Внесу некоторую ясность в свои последующие размышления. Согласна с тем, что многие вопросы развития образования касаются не только тех, кто впрямую занимается педагогикой, но и тех, кто включён в образовательные отношения и образовательные действия. Поэтому вопросы трансформации педагогического знания, анализ эффектов модернизации и имплантации новшеств, изменения в образовательном ареале пе-
дагогики могут интересовать многих. Одна из ключевых задач развития современного педагогического знания - прийти к взаимопониманию по очень многим вопросам. Сейчас в педагогику «вторгаются» представители многих областей знания и сферы искусства со своей терминологией, своими трактовками, идеями и проектами. Это вызывает противоречивые чувства: от глухого раздражения до непринятия новшеств. Но, с другой стороны, нельзя отрицать и мысли И. Пригожина о порядке и беспорядке, о нарушении принципа детерминизма: «И нет, поэтому, ничего удивительного в том, что новые вопросы, вливающие в науку свежие силы, часто исходят из традиций вопрошания, коренящихся в совсем иных культурах. А тот факт, что сегодня самые разные культурные образования принимают участие в развитии научной культуры, является для нас источником новых надежд. Мы верим - будут сформулированы иные вопросы, ведущие к новым направлениям научной деятельности» [6]. Именно непедагогические науки нередко задают вопрошание, ответ на которое нужно найти всем сообща. И тут я оптимист.

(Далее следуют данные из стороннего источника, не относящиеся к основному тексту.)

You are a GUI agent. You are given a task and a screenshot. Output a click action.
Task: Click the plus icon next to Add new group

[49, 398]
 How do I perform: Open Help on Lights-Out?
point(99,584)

Из всех вопросов, которые заинтересовали Александра Андреевича в моей статье, я остановлюсь снова на системе педагогического языка, тем более что к этой проблеме я обращалась не раз. Название моего отклика на первую статью А.А. Полонникова («Педагогический оптимист или педагогический пессимист: кто я?») говорит о ситуации познавательной неопределённости и языковой нестабильности, в которой оказались и педагоги-учёные, и педагоги-практики, и все, кто занимается образовательными отношениями. Двойственность положения вузовских преподавателей, которые связаны и с теоретическими исследованиями, и с образовательной практикой, во многом влияет на противоречивость современной педагогической системы языка. Прежде всего, мы вынуждены отвечать на социальные вызовы действительности, на социальный заказ образовательной практики. И успешное ре-
шение хотя бы некоторых проблем вселяет в исследователей оптимизм, который отражается на словотворчестве современных учёных, изобретении обозначений тому новому, которое удалось как будто установить. Считаю, что именно это уводит часть исследователей от фиксации и анализа неудач, совершённых ошибок, от понимания причин нелинейного развития исследовательской деятельности. На это влияет также всё возрастающее несоответствие методов педагогического исследования уровню современной методологии науки.

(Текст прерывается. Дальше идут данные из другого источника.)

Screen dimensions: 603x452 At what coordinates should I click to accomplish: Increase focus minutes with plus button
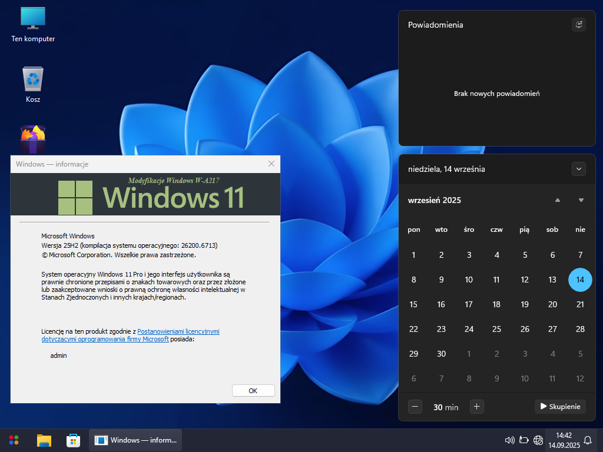(477, 407)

Кроме того, эти процессы усиливаются насыщением педагогики невидимыми, неосязаемыми сущностями - такими, как целостность, приобщение, пространство, поликультурность, мобильность, образовательная траектория, влияние, холизм, и многими-многими другими. В постмодернизме эти явления, наверное, и названы реификацией - овеществлением, опредмечиванием, наделением субстанциальной сущностью. Эти последние - невидимые сущности - становятся серьёзным препятствием для развития языка педагогики как системы. Несмотря на стремление исследователей их «овеществить» посредством наукообразных критериев и приземлённых проявлений (показателей), такие понятия не становятся органическим элементом языка науки, способствующим её динамическому развитию. Сразу скажу, что произвольное «опредмечивание» иногда просто затемняет смысл педагогических явлений, процессов, событий. Вот фрагмент одного исследования: «.оптимизационное моделирование профессиональной подготовки студента есть многомерный феномен, проявляющийся как универсальное средство системного познания и системного преобразования личности, способствует реализации образовательных стандартов нового поколения, служит основой для проектирования моделей образовательного процесса в вузе с учетом критерия оптимальности, обеспечивает формирование профессиональной компе-
тентности будущего специалиста в условиях эффективного использования образовательных ресурсов вуза». Субстанциальная сущность «многомерного феномена» так "опредмечена", что понять её без распредмечивания последствий и результатов невоз-можнно. И думаешь: что это за уникальный феномен, который способен решить столько педагогических проблем? Здесь явно наблюдается приписывание самостоятельного бытия тому, что является лишь свойством, отношением.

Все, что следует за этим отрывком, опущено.